Es gibt recht wenige Personen, die immer wieder auftreten. Im Grunde handelt es sich dabei um eine kleine Gruppe an Figuren, die man besonders gut kennenlernt, dazu gibt es nur noch einige Nebencharaktere. Eines haben jedoch alle gemeinsam: Ihnen wurden Merkmale und Eigenheiten verliehen, die sie einzigartig machen und dabei helfen, dass ein jeder aus der Masse heraussticht. Nicht alle empfand ich direkt als sympathisch, manche wurden es erst mit der Zeit, andere hingegen habe ich am Ende negativer betrachtet als noch am Anfang.

Und obwohl ich das Gefühl habe, dass alle Protagonisten gleich behandelt wurden, stechen doch zwei hervor: Helena und Charlotte. Mit ihnen verbringt man die meiste Zeit und sie begleitet man auf ihrem Weg. Beide zeigen verschiedene Facetten von sich und man kann gut schauen, wie sie sich im Verlauf der zwei Jahre entwickeln und reifer werden, teils ihre Träume loslassen oder verwirklichen und wie sie damit umgehen, dass sie plötzlich zusammenleben. Ich finde, dass man dadurch einen guten Draht zu den zwei Damen findet und ich freue mich auf ein Wiedersehen mit ihnen im zweiten Band!
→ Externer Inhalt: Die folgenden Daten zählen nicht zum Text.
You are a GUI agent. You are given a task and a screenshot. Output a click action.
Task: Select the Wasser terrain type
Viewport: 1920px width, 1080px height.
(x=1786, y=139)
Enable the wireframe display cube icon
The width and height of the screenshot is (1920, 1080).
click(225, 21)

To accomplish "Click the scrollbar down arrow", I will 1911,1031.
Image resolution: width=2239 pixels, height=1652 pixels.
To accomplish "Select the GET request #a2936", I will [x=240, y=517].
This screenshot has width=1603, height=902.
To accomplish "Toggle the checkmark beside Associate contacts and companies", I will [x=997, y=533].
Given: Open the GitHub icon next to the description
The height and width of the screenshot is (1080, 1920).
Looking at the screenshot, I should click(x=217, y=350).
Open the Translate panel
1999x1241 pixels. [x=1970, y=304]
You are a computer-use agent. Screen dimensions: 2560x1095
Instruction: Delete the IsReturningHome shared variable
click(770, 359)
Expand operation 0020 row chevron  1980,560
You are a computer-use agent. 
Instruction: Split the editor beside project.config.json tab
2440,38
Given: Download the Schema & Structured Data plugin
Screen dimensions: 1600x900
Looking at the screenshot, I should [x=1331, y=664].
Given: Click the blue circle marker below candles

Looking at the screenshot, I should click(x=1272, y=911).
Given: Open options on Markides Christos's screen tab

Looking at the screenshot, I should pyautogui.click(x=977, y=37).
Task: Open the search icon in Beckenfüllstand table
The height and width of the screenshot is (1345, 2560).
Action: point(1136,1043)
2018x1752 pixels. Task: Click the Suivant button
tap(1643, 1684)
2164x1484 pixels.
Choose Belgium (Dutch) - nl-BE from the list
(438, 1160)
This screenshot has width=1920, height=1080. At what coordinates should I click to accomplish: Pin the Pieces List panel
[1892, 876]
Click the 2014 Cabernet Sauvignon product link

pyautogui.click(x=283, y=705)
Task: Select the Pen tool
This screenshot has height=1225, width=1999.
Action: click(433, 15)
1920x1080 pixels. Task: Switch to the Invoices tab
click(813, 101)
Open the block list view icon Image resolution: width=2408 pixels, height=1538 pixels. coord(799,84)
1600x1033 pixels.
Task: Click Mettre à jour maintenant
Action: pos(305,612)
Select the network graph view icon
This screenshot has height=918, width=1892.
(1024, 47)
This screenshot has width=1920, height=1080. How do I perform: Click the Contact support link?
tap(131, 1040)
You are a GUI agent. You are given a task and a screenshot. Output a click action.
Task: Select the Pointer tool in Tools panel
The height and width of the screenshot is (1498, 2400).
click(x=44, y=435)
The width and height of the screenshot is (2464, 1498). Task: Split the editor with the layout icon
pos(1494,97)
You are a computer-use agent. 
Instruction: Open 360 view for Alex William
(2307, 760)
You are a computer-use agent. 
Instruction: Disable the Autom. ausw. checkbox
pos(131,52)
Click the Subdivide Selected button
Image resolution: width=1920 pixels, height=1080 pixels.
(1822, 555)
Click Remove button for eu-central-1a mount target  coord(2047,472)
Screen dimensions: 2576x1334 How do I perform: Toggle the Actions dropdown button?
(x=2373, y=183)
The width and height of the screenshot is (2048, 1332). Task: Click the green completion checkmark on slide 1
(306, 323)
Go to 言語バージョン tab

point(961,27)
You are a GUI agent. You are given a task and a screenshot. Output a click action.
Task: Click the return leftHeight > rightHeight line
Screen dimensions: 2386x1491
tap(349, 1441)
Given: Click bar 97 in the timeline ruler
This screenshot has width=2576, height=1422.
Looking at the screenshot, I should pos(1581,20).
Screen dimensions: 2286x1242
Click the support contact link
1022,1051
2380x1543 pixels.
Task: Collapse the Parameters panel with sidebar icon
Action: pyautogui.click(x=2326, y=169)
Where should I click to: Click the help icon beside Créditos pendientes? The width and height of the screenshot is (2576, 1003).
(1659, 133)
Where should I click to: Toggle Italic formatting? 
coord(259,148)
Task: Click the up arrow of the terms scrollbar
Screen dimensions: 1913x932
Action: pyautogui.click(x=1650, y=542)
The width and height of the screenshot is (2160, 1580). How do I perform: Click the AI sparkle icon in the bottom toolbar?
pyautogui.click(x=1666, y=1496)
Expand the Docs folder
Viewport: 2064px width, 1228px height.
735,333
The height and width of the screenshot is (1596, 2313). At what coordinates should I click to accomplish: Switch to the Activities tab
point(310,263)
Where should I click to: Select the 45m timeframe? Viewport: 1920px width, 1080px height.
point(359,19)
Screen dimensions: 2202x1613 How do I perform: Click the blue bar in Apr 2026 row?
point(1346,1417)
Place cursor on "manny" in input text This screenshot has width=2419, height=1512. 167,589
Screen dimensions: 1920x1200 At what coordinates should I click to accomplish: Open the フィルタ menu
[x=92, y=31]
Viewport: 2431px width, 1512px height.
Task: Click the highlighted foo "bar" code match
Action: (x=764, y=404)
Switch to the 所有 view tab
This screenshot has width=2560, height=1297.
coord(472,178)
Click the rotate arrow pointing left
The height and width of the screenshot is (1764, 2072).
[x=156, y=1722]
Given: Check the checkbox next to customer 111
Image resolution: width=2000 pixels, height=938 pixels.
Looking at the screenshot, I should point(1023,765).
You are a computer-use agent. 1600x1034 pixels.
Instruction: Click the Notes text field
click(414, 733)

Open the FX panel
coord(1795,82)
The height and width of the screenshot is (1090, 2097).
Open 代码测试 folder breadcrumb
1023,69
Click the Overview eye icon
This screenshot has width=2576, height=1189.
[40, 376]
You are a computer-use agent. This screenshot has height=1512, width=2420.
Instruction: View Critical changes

Zudem fand ich es interessant, wie ich besonders einer Figur auch nach dem Ende des Buches noch immer nicht über den Weg traue. Ich kann diese Person einfach nicht recht einschätzen, sie zeigt sich mal von ihrer freundlichen Seite, wo ich ihn sehr gern mag, allerdings kommen dann manchmal Kommentare, bei denen ich wieder an seinem Charakter zweifel. Daher bin ich gespannt darauf, wie dieser Protagonist im zweiten Band dargestellt wird und wie es mit ihm weitergeht!


Fazit

Und wieder hat Nora Elias ein Werk verfasst, mit dem sie mich überzeugen konnte. Ich hatte das Buch innerhalb von knapp drei Tagen ausgelesen und hatte danach große Lust darauf, direkt die Fortsetzung zu lesen, die noch dieses Jahr erscheinen wird. Zu sehr war ich von den Ereignissen und den Personen gefangen und ich wollte einfach unbedingt wissen, wie es weitergehen wird! Und ich glaube, allein das sagt aus um zu merken, dass ich mit dem Roman wirklich schöne Stunden hatte. Es hat für mich fast alles gepasst, nur ein-zwei Kleinigkeiten sind mir aufgefallen, die nicht ganz rund waren, ansonsten bin ich durch und durch begeistert!